(Stored items from a collection)
=====

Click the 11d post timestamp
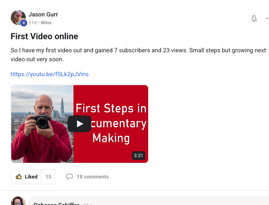The height and width of the screenshot is (205, 269). [x=32, y=23]
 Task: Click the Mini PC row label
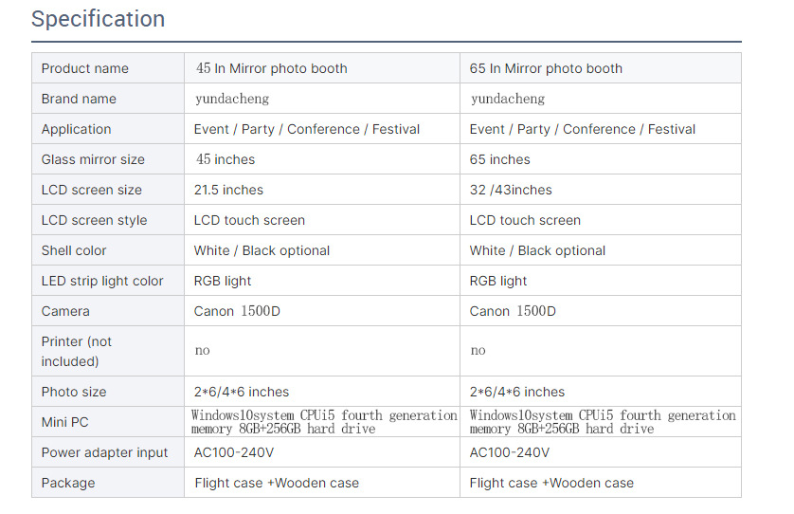point(65,422)
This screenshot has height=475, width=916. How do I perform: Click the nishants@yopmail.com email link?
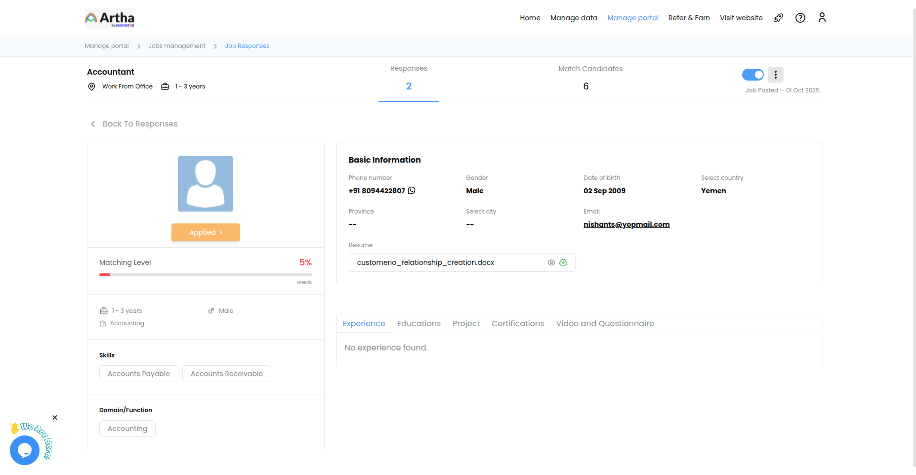[x=626, y=224]
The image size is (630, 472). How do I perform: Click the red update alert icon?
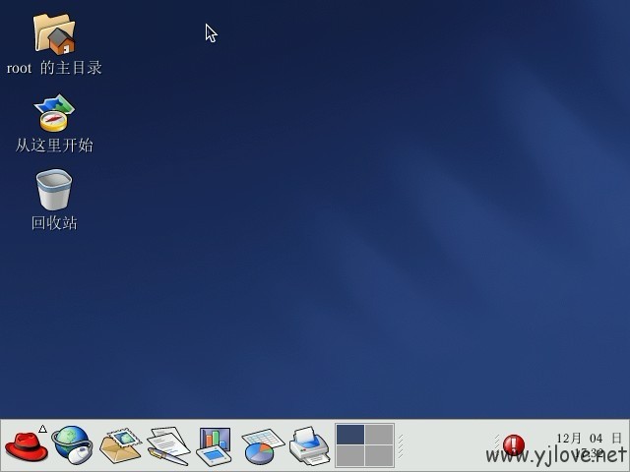point(513,445)
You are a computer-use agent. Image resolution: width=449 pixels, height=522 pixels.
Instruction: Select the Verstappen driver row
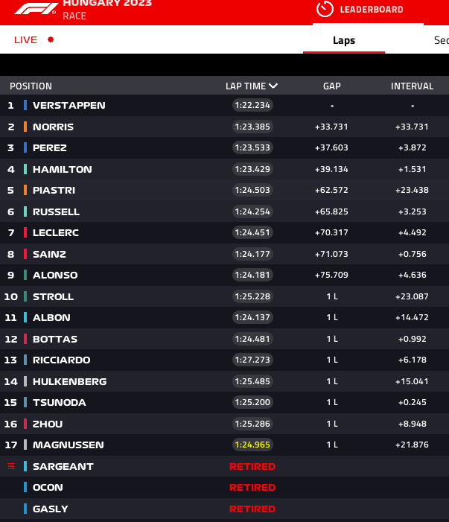tap(224, 105)
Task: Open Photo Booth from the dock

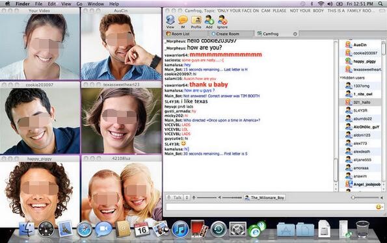Action: tap(199, 229)
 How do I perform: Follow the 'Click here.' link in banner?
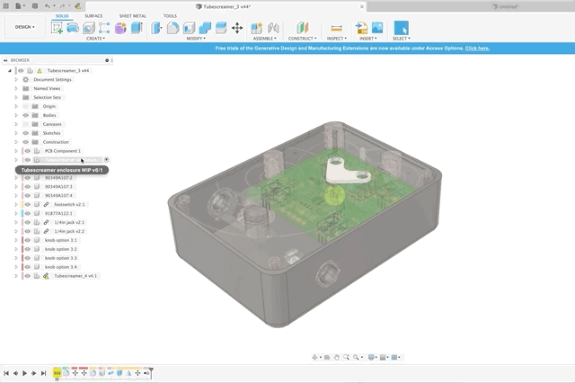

=====

Task prompt »
Although the records above include pictures, the copy must contain only their exact text.

Answer to the problem »
Click the 11d post timestamp
The height and width of the screenshot is (205, 269). [x=32, y=23]
 Task: Click the Mini PC row label
point(65,422)
This screenshot has height=475, width=916. How do I perform: Click the nishants@yopmail.com email link?
[x=626, y=224]
The image size is (630, 472). How do I perform: Click the red update alert icon?
point(513,445)
You are a computer-use agent. Image resolution: width=449 pixels, height=522 pixels.
Instruction: Select the Verstappen driver row
tap(224, 105)
Task: Open Photo Booth from the dock

Action: tap(199, 229)
 How do I perform: Follow the 'Click here.' link in banner?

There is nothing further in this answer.